======== Data for this exercise

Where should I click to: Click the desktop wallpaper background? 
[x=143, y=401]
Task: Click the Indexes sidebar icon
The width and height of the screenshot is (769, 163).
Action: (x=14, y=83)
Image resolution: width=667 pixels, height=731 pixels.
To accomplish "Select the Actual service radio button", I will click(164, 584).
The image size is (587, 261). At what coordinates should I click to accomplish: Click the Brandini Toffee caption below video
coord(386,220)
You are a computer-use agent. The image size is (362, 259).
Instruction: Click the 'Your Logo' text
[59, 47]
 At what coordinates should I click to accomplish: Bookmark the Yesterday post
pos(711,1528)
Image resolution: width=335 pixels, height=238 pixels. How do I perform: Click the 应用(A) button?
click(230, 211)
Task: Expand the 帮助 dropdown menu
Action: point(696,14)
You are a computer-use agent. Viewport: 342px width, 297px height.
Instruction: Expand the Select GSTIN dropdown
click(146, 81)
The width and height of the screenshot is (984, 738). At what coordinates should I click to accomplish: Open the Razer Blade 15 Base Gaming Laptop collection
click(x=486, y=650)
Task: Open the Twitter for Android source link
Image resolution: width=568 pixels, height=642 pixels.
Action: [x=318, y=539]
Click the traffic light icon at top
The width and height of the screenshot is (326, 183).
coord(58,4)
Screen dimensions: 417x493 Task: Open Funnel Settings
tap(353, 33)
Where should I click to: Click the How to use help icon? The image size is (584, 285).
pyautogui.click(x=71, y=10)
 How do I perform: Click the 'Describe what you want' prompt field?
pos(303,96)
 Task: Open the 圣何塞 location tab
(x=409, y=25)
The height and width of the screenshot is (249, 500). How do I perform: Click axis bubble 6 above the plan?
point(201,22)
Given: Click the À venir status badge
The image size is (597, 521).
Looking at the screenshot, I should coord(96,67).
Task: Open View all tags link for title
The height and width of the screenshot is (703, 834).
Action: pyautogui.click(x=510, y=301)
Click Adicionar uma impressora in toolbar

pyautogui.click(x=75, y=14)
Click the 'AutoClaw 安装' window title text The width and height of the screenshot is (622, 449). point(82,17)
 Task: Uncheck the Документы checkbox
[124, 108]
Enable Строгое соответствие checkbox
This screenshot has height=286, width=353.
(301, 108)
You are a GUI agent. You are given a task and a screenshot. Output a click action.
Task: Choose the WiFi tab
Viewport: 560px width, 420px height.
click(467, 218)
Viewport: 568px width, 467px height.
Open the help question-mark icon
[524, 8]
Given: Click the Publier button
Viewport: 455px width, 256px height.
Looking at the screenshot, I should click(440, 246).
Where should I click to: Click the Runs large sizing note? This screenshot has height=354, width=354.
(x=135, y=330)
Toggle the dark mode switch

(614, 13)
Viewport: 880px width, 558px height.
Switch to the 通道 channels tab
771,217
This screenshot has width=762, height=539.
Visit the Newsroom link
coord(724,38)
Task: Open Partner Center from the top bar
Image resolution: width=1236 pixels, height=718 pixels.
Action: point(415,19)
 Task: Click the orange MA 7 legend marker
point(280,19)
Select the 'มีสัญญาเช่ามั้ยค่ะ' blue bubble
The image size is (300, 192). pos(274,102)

================

What you retype should run from the first line of the entries above through the line containing "Image resolution: width=667", exactly and in full.

Where should I click to: Click the desktop wallpaper background? 
[x=143, y=401]
Task: Click the Indexes sidebar icon
The width and height of the screenshot is (769, 163).
Action: (x=14, y=83)
Image resolution: width=667 pixels, height=731 pixels.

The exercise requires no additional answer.